Problem requirements -> Rewrite the stretch of the listing from the line containing "Where should I" through the line containing "Action: (x=145, y=523)", putting "sqlite library" in place of "mysql library" and changing nothing else.

Extracted information ->
--------------------------------------------------
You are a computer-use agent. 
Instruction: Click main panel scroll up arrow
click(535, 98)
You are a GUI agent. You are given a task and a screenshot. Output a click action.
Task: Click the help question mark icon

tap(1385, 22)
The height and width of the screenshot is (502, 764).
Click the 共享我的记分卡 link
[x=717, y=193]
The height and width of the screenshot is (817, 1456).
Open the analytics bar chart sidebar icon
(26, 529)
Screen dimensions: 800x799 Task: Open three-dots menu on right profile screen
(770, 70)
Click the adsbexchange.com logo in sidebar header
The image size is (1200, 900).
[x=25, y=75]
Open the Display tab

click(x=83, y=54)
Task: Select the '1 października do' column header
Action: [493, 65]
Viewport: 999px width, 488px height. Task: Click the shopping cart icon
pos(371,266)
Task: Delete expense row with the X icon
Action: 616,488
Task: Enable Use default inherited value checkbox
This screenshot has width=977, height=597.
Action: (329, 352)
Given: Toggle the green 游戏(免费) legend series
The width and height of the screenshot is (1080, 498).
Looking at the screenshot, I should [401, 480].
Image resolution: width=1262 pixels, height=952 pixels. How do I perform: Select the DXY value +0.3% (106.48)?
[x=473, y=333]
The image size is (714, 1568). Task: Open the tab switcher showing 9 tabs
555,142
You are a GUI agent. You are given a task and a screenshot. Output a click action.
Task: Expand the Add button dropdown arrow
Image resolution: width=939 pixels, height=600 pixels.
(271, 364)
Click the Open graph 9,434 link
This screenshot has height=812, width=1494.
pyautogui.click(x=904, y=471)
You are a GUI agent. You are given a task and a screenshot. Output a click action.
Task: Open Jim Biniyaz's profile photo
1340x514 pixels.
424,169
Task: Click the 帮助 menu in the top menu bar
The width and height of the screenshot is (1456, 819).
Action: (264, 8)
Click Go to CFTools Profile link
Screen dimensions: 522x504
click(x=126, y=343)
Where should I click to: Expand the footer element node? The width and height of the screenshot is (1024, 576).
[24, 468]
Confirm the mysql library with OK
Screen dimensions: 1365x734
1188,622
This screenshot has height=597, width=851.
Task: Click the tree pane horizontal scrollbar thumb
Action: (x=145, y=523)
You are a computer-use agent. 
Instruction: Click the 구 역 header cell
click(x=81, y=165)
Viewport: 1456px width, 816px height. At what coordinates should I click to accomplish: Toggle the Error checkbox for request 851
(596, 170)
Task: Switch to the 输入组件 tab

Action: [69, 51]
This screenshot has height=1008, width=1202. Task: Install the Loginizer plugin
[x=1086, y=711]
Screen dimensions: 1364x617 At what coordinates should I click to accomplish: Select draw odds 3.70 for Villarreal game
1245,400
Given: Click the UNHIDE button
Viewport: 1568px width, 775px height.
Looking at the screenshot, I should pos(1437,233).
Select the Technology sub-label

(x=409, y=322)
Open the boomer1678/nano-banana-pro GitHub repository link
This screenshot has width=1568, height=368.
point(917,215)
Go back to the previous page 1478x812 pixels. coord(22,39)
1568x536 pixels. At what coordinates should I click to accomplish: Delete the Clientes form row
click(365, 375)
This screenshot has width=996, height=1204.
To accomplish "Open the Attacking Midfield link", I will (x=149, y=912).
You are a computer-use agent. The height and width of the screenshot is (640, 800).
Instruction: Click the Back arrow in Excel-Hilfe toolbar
--------------------------------------------------
Final result ->
Where should I click to: Expand the footer element node? The width and height of the screenshot is (1024, 576).
[24, 468]
Confirm the sqlite library with OK
Screen dimensions: 1365x734
1188,622
This screenshot has height=597, width=851.
Task: Click the tree pane horizontal scrollbar thumb
Action: (x=145, y=523)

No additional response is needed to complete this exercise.